TASKS FOR THIS EXERCISE:
a – Return the passage of the piece on the intergenerational gap that starts with "My 60-year-old Aussie" and goes on through "as intergenerational gap.", copied word for word.
b – Answer these from the piece on the intergenerational gap, one answer per line:
(i) How many times did the 60-year-old friend respond to email last year?
(ii) What years are given for Baby boomers?
(iii) Within the family context, what is called the magic word?

DOCUMENT EXCERPT:
>>

My 60-year-old Aussie friend has been promising to communicate with me by email for 2 years. Her 20-year-old daughter left home after setting up her Gmail account and no one is around to help her in ‘this seemingly difficult endeavor’ (as she describes it). Last year, she managed to respond to my email twice during the weekend visit of her daughter. Whereas, another Aussie friend (who’s about ten years older than her) emails regularly and doesn’t miss an occasion to send me an electronic card (birthday, Christmas, Easter and Happy Australia Day).
Though the over 59yo men and women are quite diverse, generally, their knowledge is seemingly perceived as obsolete whilst youth is associated with progress and technological know-how. Old and young people have different interest, clothing taste and communication style at any one moment in time, which is described as intergenerational gap.
Generations are grouped by events (e.g. 9/11) and exceptional people (e.g. Steve Jobs) during each period: Baby boomers (1946 – 1964), General Xers (1965 – 1975), Generation Yers (1976 – 1980s), Millennials, Nexters and Me & I Generation (1980s – 1990s up to 2000), Generation Z (after 2000 – also known as Generation Multitasking/Skilling and WWW). The 2008 recession and current economic/financial crises have resulted to and continue to cause youth unemployment and poverty, which has significant consequences. One of these is that young people opt or are forced to live with their parents or relatives– a situation that can have positive impact on intergenerational gap.
Age is a diversity issue like gender, ethnicity and socio-economics: those with similar characteristics share the same viewpoints, outlooks, communication styles, etc. These diversity issues can be positive or negative factors in personal, social and professional life. While they can boast business and tolerance, they can also cause emotional (frustration and ill will), physical and economic drain and strife. For instance, Generation Xer bosses may require loyalty and dedication that young staffers consider impossible.
How do we narrow intergenerational gap? Within the family context, the magic word is availability – including less money but more time with children sharing their interest and views. In all other relationships, communication and understanding are primordial. Communication is hampered when there’s a lack of understanding. Likewise, we don’t understand each other because we don’t communicate openly. Young people complain that their teachers or employers interfere with their life; and because they learn and adopt fast, they see older people as comparatively slow decision-makers and are risk averse.

<<

RAW DATA:

>>

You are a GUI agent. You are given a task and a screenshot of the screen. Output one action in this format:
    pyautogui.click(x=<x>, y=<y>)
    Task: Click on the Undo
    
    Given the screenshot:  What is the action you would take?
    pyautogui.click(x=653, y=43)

<<

EXERCISE SOLUTIONS:
a –
My 60-year-old Aussie friend has been promising to communicate with me by email for 2 years. Her 20-year-old daughter left home after setting up her Gmail account and no one is around to help her in ‘this seemingly difficult endeavor’ (as she describes it). Last year, she managed to respond to my email twice during the weekend visit of her daughter. Whereas, another Aussie friend (who’s about ten years older than her) emails regularly and doesn’t miss an occasion to send me an electronic card (birthday, Christmas, Easter and Happy Australia Day).
Though the over 59yo men and women are quite diverse, generally, their knowledge is seemingly perceived as obsolete whilst youth is associated with progress and technological know-how. Old and young people have different interest, clothing taste and communication style at any one moment in time, which is described as intergenerational gap.

b –
(i) Twice
(ii) 1946 – 1964
(iii) Availability